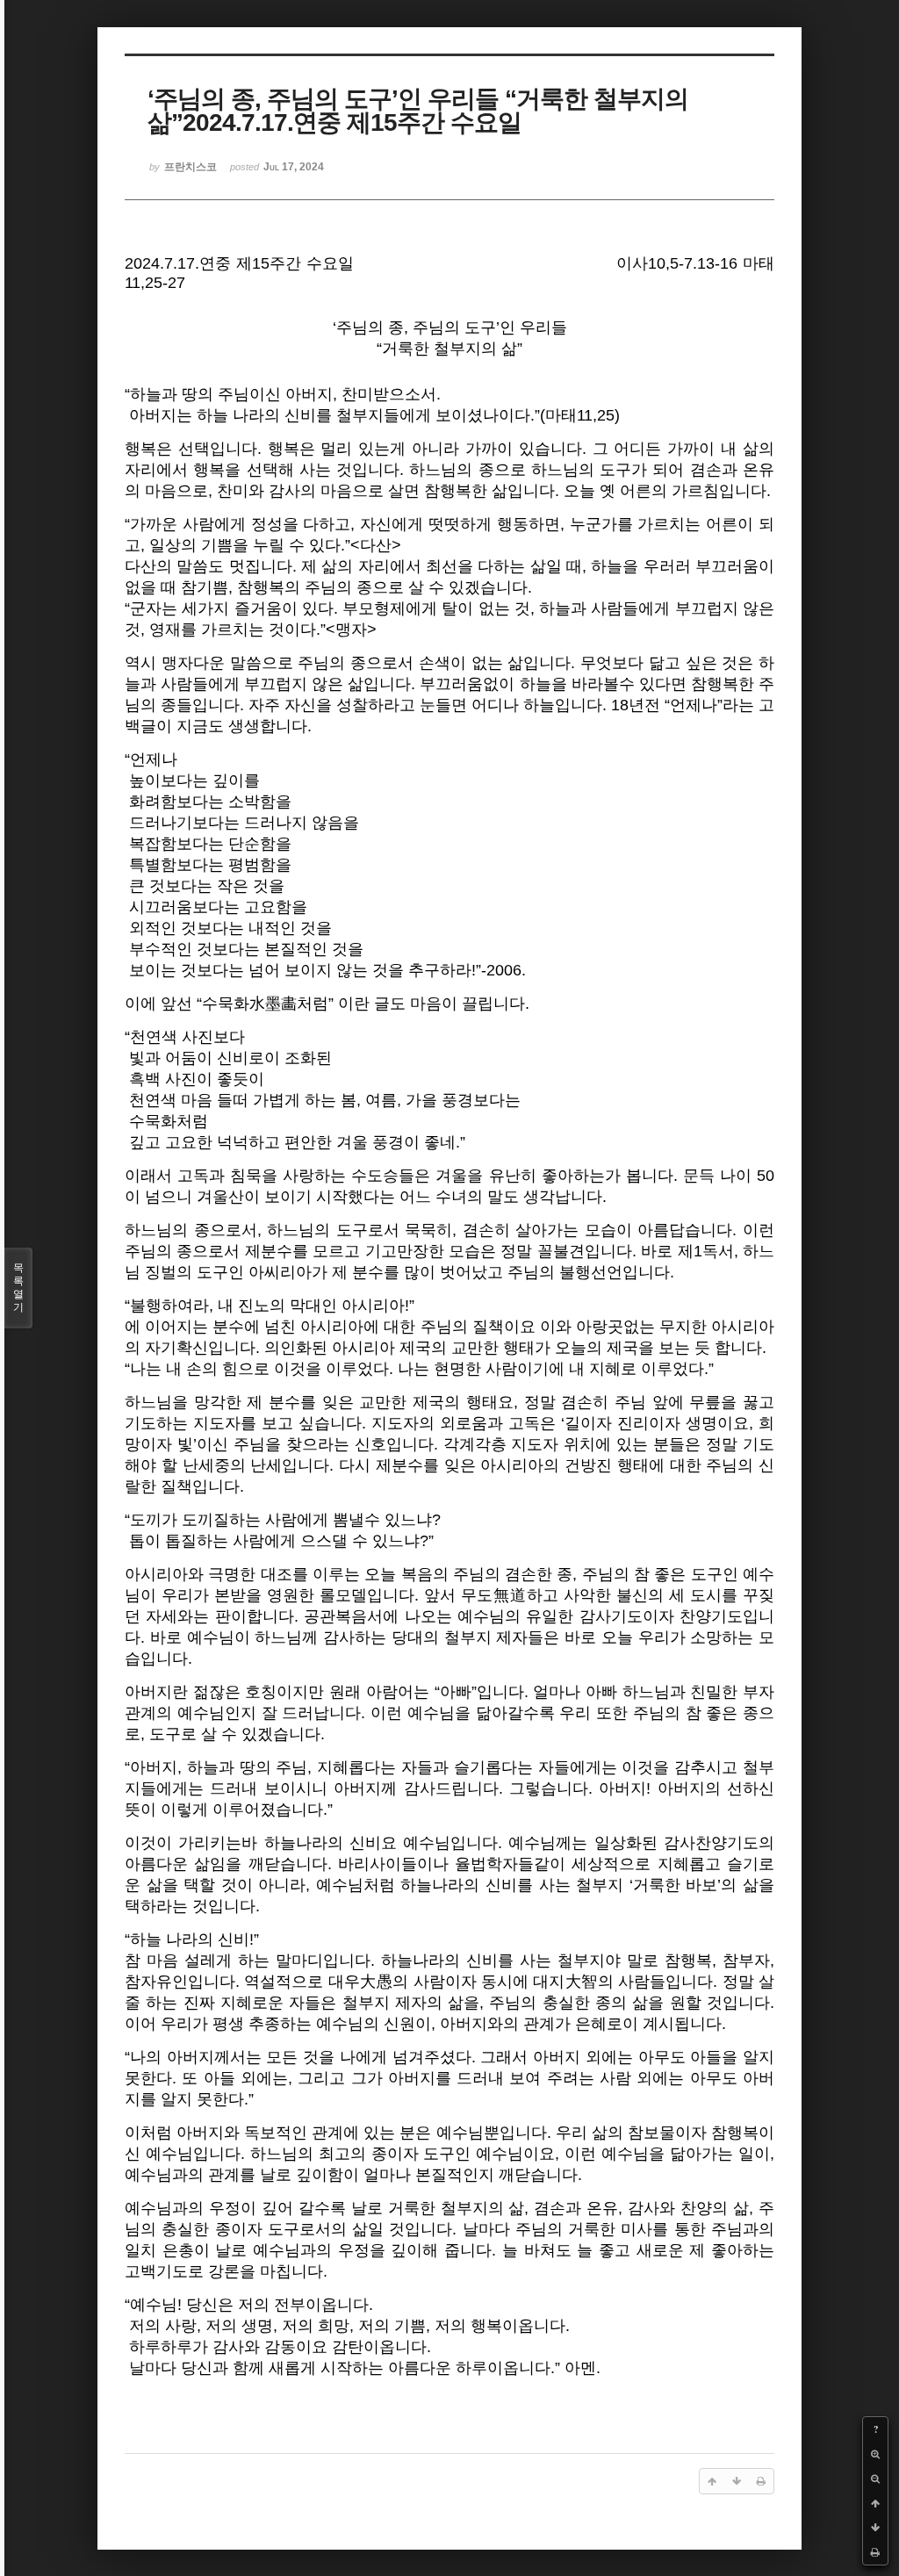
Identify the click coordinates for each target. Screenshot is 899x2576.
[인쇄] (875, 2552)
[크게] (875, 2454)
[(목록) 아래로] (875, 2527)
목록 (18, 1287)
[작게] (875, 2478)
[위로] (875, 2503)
--------------------
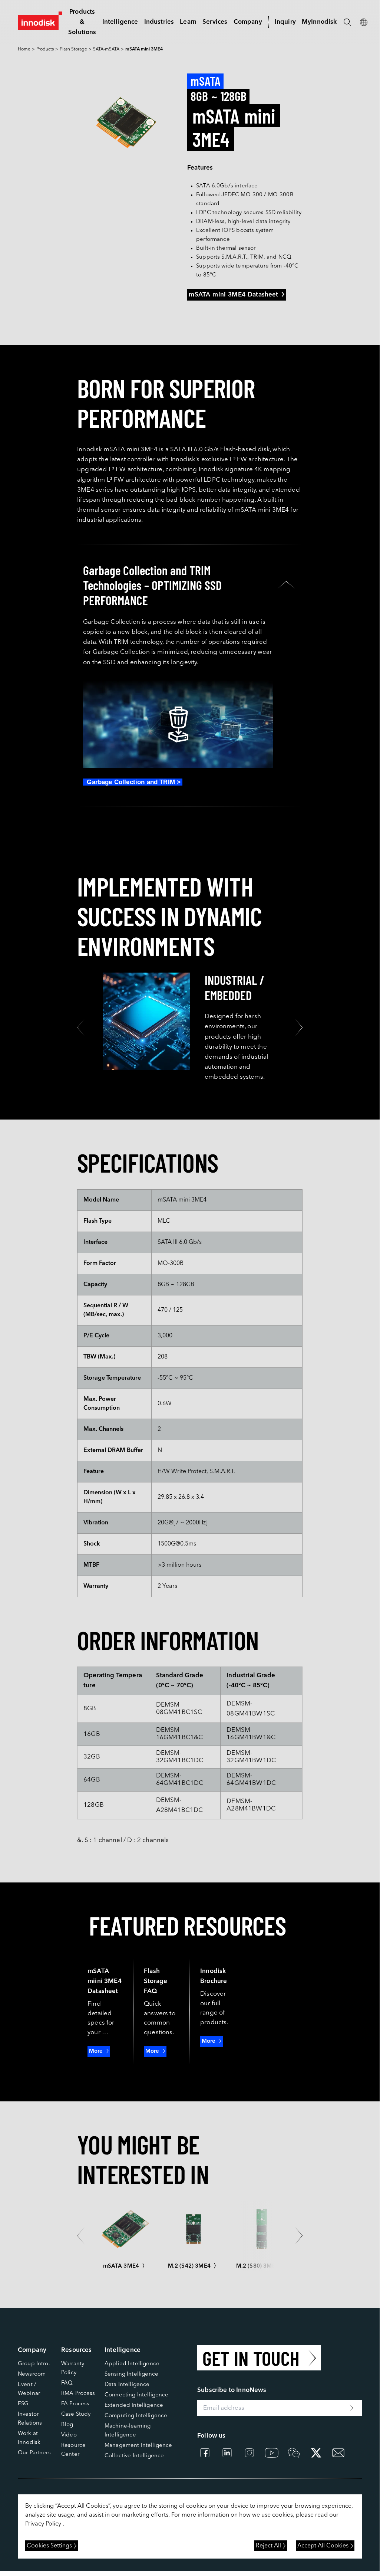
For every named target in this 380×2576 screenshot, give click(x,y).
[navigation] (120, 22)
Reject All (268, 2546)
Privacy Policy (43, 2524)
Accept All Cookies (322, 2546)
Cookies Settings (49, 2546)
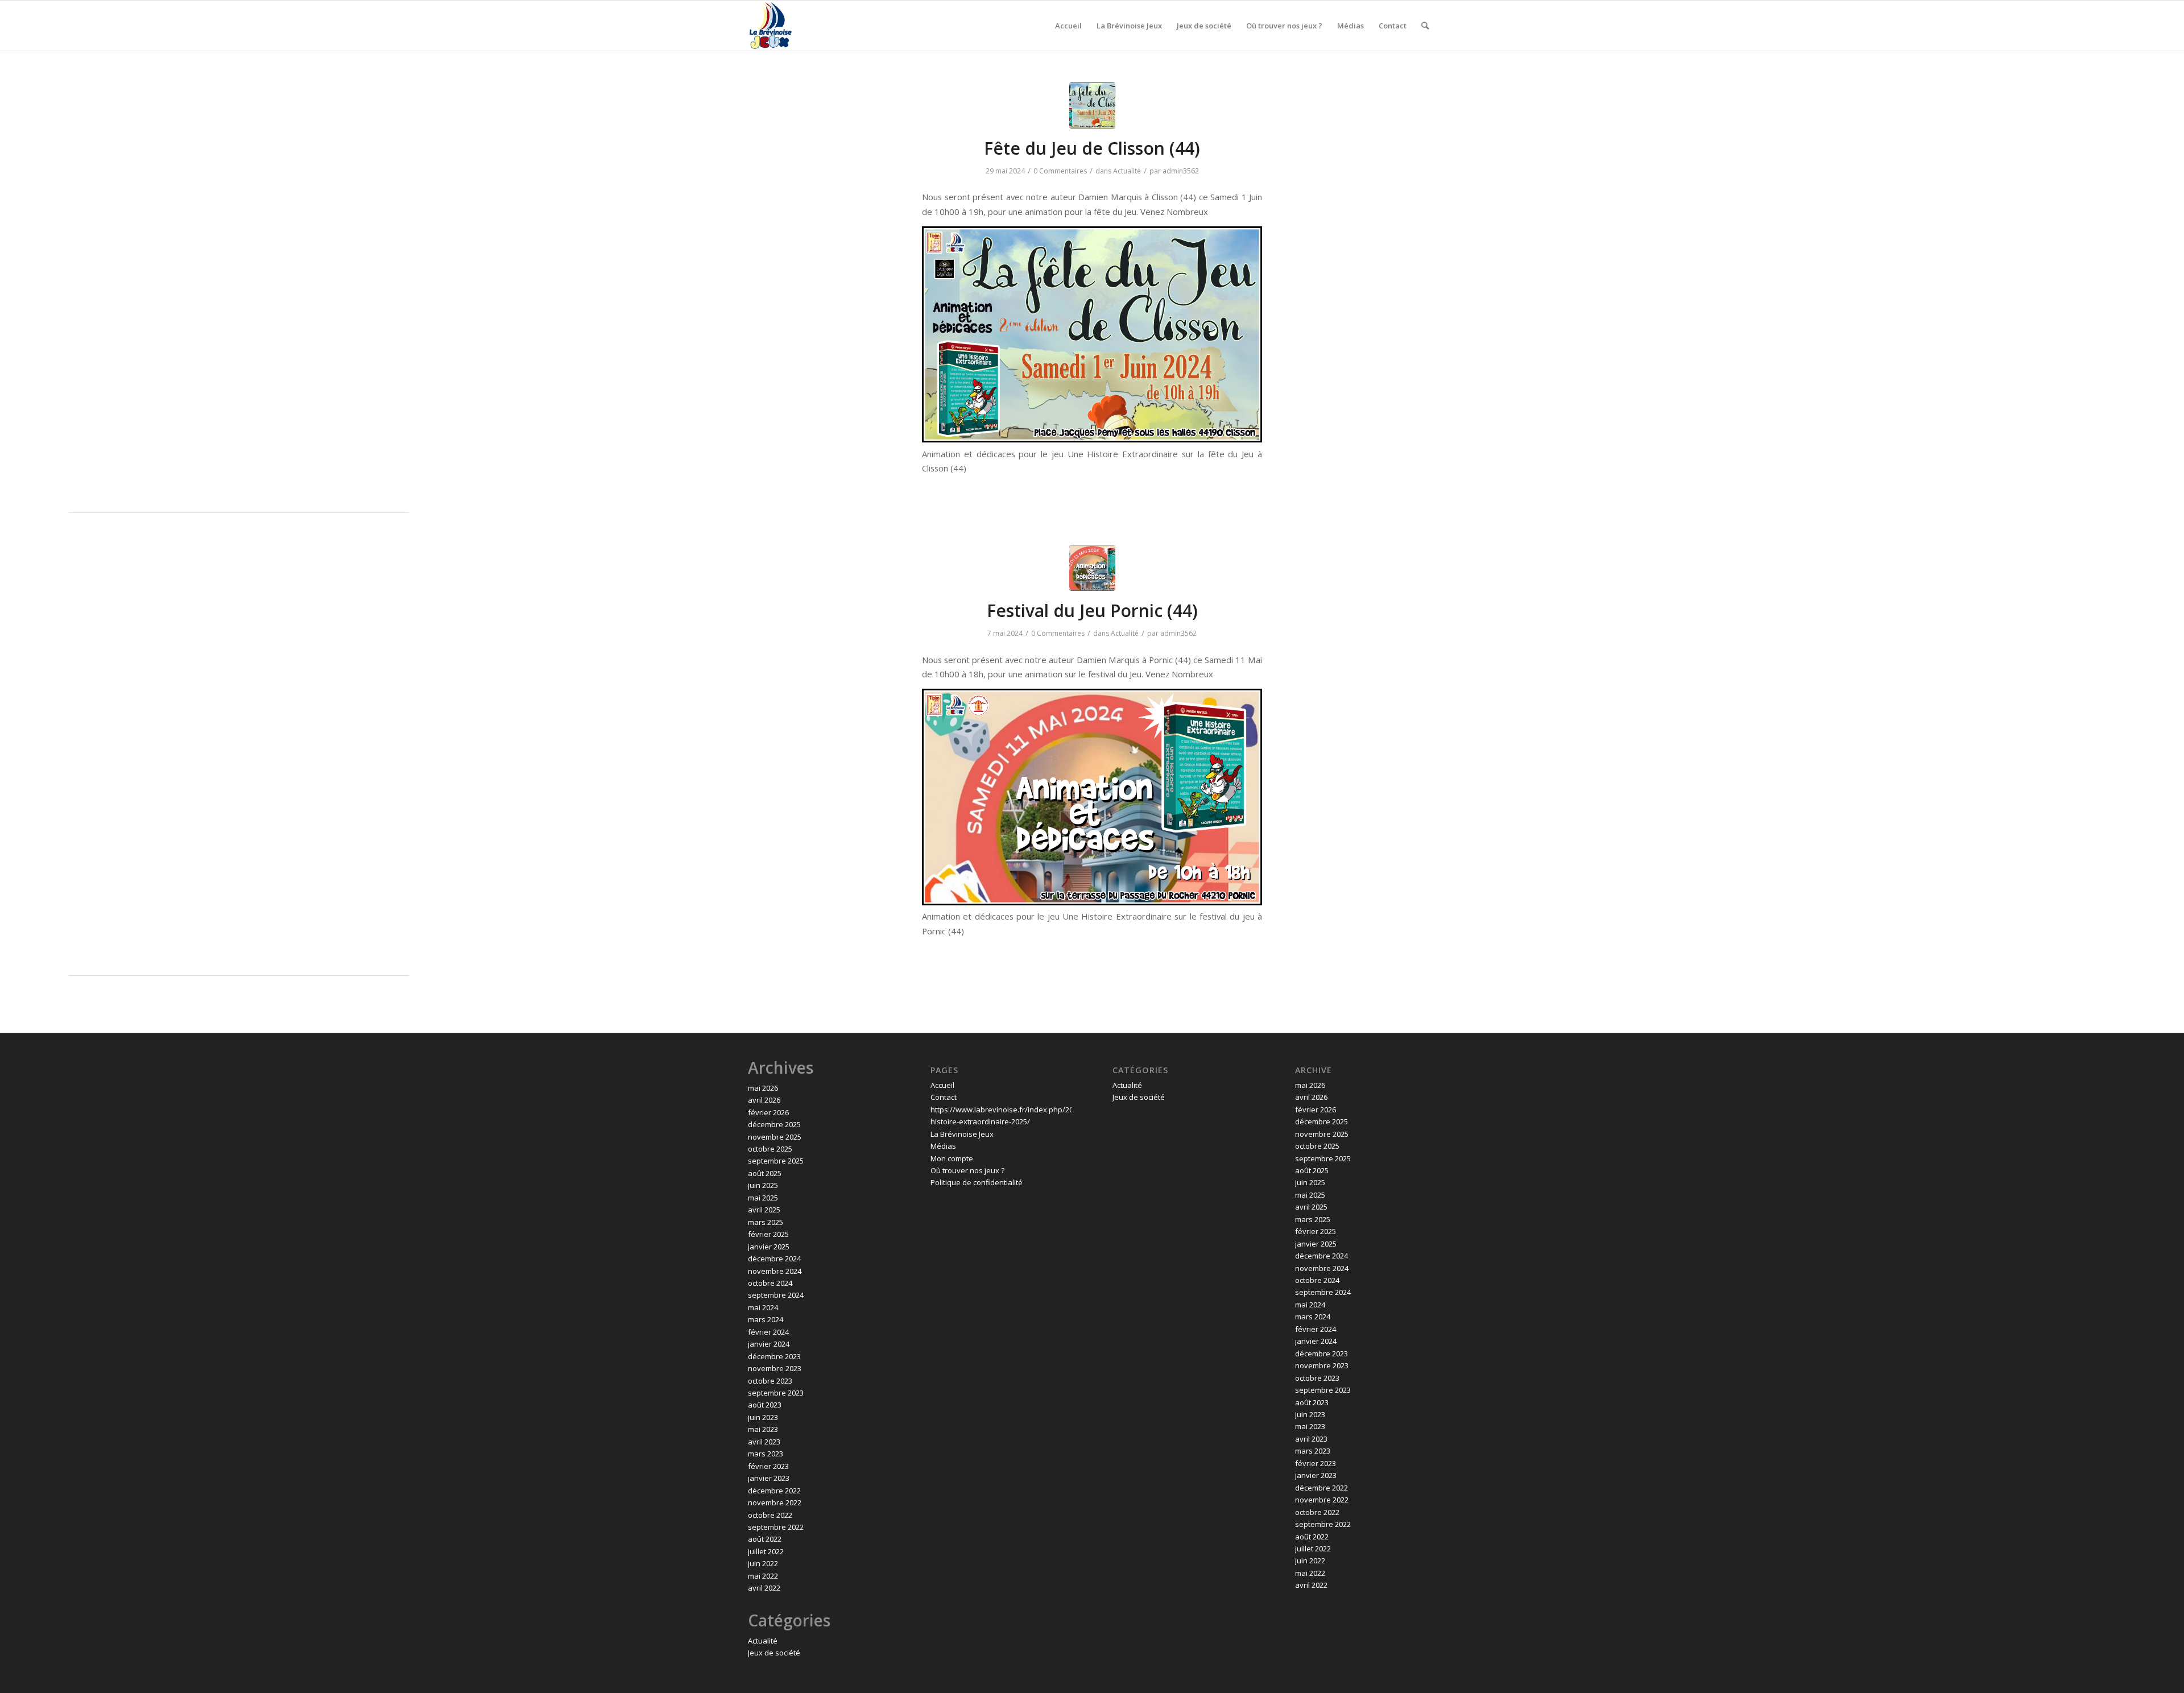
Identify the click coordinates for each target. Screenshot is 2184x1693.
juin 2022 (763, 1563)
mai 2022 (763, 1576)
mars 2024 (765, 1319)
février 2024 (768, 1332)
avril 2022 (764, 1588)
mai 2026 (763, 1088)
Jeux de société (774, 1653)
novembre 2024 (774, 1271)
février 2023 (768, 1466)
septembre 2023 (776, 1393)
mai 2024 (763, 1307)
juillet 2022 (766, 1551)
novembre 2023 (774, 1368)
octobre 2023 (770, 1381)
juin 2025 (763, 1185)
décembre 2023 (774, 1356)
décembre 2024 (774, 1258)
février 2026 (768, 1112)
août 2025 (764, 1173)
--------------------
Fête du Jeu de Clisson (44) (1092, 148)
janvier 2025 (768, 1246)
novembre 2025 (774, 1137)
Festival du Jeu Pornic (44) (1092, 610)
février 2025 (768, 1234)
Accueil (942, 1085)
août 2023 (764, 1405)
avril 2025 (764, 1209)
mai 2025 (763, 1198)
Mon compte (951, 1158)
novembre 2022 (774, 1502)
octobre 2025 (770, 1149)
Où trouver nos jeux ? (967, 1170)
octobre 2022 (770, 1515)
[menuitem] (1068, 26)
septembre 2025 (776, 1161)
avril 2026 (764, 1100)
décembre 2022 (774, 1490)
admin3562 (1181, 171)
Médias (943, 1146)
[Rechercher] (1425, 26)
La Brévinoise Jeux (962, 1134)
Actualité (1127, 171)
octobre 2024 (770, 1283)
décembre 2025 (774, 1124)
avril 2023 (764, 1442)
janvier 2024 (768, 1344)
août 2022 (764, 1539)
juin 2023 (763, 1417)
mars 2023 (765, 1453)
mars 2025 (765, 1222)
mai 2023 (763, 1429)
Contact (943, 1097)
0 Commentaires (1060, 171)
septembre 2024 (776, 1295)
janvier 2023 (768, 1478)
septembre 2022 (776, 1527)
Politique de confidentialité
--------------------
Filter the entries above down to the lines that contain "Identify".

_TASK OUTPUT_
Identify the click coordinates for each target. Screenshot is 899x2576.
Identify the click coordinates for each target. Screenshot is 2184x1693.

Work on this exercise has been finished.